• What needs to be done
Your answer must be an exact copy of the records below, with no pictures in it.

----- Given data

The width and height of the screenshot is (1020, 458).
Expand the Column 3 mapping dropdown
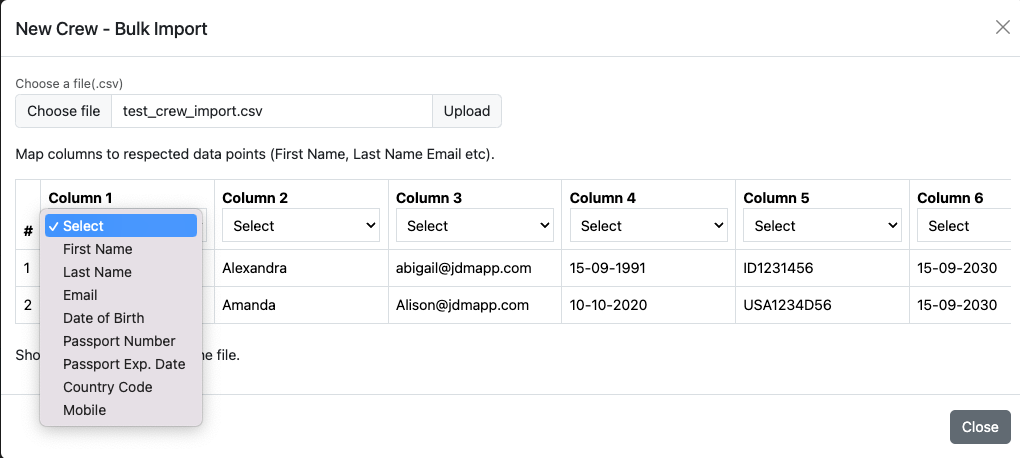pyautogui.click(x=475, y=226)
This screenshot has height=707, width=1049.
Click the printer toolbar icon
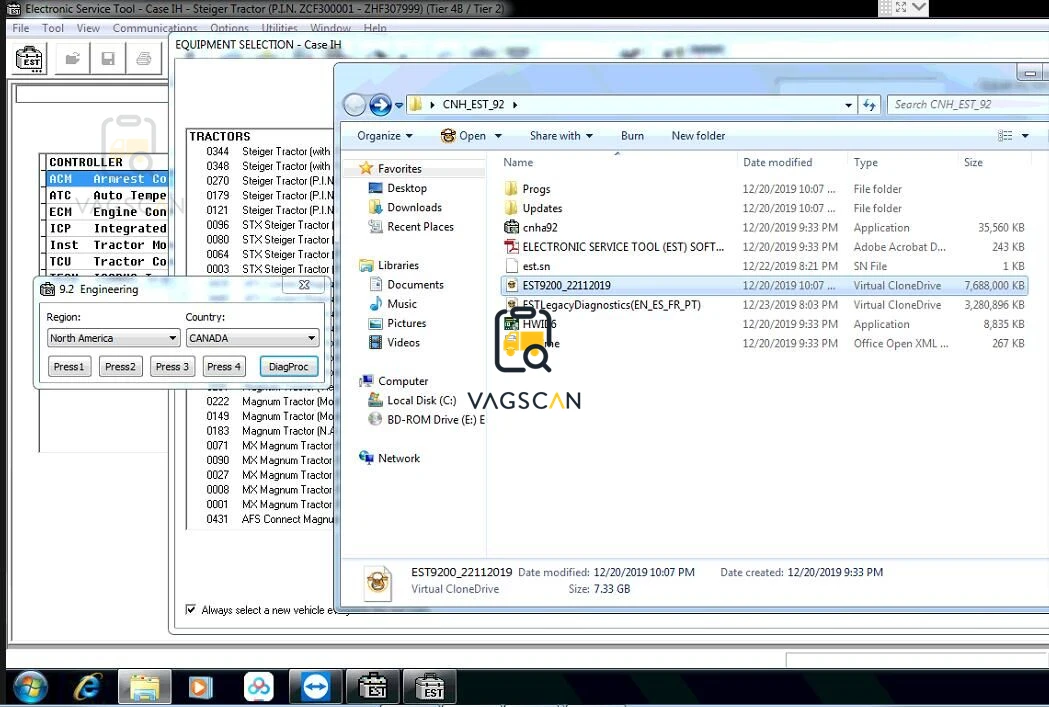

----------

• Output for this exercise
The width and height of the screenshot is (1020, 458).
Expand the Column 3 mapping dropdown
pyautogui.click(x=475, y=226)
This screenshot has height=707, width=1049.
Click the printer toolbar icon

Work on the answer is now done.